-- OBJECTIVE --
Please rewrite the listing below with every "sidebar" changed to "side panel" and everything else left as it is.

-- WORKING DATA --
[start]

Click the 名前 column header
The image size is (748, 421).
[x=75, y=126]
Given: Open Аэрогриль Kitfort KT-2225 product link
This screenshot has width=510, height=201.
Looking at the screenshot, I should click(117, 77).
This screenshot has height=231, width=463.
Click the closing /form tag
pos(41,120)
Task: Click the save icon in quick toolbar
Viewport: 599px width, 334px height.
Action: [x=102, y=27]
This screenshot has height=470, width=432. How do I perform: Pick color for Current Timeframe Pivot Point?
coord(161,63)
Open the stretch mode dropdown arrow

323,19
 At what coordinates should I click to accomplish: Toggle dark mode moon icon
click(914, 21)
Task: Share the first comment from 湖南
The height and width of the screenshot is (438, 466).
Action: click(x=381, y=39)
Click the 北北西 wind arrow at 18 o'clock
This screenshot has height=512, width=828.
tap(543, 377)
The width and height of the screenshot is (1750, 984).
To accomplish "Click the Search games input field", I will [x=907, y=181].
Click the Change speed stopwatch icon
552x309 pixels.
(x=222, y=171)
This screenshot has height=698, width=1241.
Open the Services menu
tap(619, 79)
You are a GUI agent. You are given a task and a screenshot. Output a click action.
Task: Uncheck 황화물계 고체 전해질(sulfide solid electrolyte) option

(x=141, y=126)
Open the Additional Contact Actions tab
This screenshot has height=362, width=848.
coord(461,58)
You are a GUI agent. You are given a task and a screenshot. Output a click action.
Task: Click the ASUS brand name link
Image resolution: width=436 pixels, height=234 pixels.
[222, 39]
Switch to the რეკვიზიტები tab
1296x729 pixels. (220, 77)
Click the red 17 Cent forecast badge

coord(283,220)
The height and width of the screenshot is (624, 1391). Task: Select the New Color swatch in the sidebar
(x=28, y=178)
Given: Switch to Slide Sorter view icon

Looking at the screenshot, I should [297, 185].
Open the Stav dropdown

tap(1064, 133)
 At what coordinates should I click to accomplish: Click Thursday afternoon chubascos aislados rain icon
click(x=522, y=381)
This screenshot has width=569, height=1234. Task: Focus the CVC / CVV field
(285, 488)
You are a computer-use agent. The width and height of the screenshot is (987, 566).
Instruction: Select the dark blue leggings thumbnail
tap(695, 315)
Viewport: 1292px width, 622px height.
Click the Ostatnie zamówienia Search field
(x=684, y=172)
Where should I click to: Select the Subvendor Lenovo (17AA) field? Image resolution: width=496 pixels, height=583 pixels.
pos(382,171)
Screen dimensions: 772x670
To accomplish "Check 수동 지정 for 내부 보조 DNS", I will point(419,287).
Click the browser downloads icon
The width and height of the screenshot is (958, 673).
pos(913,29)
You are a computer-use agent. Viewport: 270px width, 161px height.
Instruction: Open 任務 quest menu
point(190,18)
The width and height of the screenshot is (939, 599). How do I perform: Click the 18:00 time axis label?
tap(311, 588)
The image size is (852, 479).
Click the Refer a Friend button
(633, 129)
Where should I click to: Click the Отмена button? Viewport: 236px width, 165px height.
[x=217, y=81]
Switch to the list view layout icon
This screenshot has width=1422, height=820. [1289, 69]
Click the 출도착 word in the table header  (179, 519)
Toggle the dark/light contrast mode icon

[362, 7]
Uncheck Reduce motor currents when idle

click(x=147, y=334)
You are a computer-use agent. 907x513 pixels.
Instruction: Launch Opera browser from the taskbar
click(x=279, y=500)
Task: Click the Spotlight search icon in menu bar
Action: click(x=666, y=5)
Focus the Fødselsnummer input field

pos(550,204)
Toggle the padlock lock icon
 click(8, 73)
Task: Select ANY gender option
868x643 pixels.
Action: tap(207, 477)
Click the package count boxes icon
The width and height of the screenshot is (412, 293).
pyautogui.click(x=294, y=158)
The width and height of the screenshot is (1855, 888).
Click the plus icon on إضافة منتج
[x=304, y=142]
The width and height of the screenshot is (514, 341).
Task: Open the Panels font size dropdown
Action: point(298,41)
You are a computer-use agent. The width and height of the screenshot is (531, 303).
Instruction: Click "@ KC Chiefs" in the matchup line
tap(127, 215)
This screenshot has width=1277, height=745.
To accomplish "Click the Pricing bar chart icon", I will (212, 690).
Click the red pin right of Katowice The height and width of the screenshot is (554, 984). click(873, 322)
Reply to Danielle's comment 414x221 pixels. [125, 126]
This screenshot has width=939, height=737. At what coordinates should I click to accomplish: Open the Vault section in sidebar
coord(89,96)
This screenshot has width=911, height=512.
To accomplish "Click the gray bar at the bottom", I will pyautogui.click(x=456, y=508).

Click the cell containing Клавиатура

[end]

-- ANSWER TO THIS TASK --
Click the 名前 column header
The image size is (748, 421).
[x=75, y=126]
Given: Open Аэрогриль Kitfort KT-2225 product link
This screenshot has width=510, height=201.
Looking at the screenshot, I should click(117, 77).
This screenshot has height=231, width=463.
Click the closing /form tag
pos(41,120)
Task: Click the save icon in quick toolbar
Viewport: 599px width, 334px height.
Action: [x=102, y=27]
This screenshot has height=470, width=432. How do I perform: Pick color for Current Timeframe Pivot Point?
coord(161,63)
Open the stretch mode dropdown arrow

323,19
 At what coordinates should I click to accomplish: Toggle dark mode moon icon
click(914, 21)
Task: Share the first comment from 湖南
The height and width of the screenshot is (438, 466).
Action: click(x=381, y=39)
Click the 北北西 wind arrow at 18 o'clock
This screenshot has height=512, width=828.
tap(543, 377)
The width and height of the screenshot is (1750, 984).
To accomplish "Click the Search games input field", I will [x=907, y=181].
Click the Change speed stopwatch icon
552x309 pixels.
(x=222, y=171)
This screenshot has height=698, width=1241.
Open the Services menu
tap(619, 79)
You are a GUI agent. You are given a task and a screenshot. Output a click action.
Task: Uncheck 황화물계 고체 전해질(sulfide solid electrolyte) option

(x=141, y=126)
Open the Additional Contact Actions tab
This screenshot has height=362, width=848.
coord(461,58)
You are a GUI agent. You are given a task and a screenshot. Output a click action.
Task: Click the ASUS brand name link
Image resolution: width=436 pixels, height=234 pixels.
[222, 39]
Switch to the რეკვიზიტები tab
1296x729 pixels. (220, 77)
Click the red 17 Cent forecast badge

coord(283,220)
The height and width of the screenshot is (624, 1391). Task: Select the New Color swatch in the side panel
(x=28, y=178)
Given: Switch to Slide Sorter view icon

Looking at the screenshot, I should [297, 185].
Open the Stav dropdown

tap(1064, 133)
 At what coordinates should I click to accomplish: Click Thursday afternoon chubascos aislados rain icon
click(x=522, y=381)
This screenshot has width=569, height=1234. Task: Focus the CVC / CVV field
(285, 488)
You are a computer-use agent. The width and height of the screenshot is (987, 566).
Instruction: Select the dark blue leggings thumbnail
tap(695, 315)
Viewport: 1292px width, 622px height.
Click the Ostatnie zamówienia Search field
(x=684, y=172)
Where should I click to: Select the Subvendor Lenovo (17AA) field? Image resolution: width=496 pixels, height=583 pixels.
pos(382,171)
Screen dimensions: 772x670
To accomplish "Check 수동 지정 for 내부 보조 DNS", I will point(419,287).
Click the browser downloads icon
The width and height of the screenshot is (958, 673).
pos(913,29)
You are a computer-use agent. Viewport: 270px width, 161px height.
Instruction: Open 任務 quest menu
point(190,18)
The width and height of the screenshot is (939, 599). How do I perform: Click the 18:00 time axis label?
tap(311, 588)
The image size is (852, 479).
Click the Refer a Friend button
(633, 129)
Where should I click to: Click the Отмена button? Viewport: 236px width, 165px height.
[x=217, y=81]
Switch to the list view layout icon
This screenshot has width=1422, height=820. [1289, 69]
Click the 출도착 word in the table header  (179, 519)
Toggle the dark/light contrast mode icon

[362, 7]
Uncheck Reduce motor currents when idle

click(x=147, y=334)
You are a computer-use agent. 907x513 pixels.
Instruction: Launch Opera browser from the taskbar
click(x=279, y=500)
Task: Click the Spotlight search icon in menu bar
Action: click(x=666, y=5)
Focus the Fødselsnummer input field

pos(550,204)
Toggle the padlock lock icon
 click(8, 73)
Task: Select ANY gender option
868x643 pixels.
Action: tap(207, 477)
Click the package count boxes icon
The width and height of the screenshot is (412, 293).
pyautogui.click(x=294, y=158)
The width and height of the screenshot is (1855, 888).
Click the plus icon on إضافة منتج
[x=304, y=142]
The width and height of the screenshot is (514, 341).
Task: Open the Panels font size dropdown
Action: point(298,41)
You are a computer-use agent. The width and height of the screenshot is (531, 303).
Instruction: Click "@ KC Chiefs" in the matchup line
tap(127, 215)
This screenshot has width=1277, height=745.
To accomplish "Click the Pricing bar chart icon", I will (212, 690).
Click the red pin right of Katowice The height and width of the screenshot is (554, 984). click(873, 322)
Reply to Danielle's comment 414x221 pixels. [125, 126]
This screenshot has width=939, height=737. At what coordinates should I click to accomplish: Open the Vault section in side panel
coord(89,96)
This screenshot has width=911, height=512.
To accomplish "Click the gray bar at the bottom", I will pyautogui.click(x=456, y=508).

Click the cell containing Клавиатура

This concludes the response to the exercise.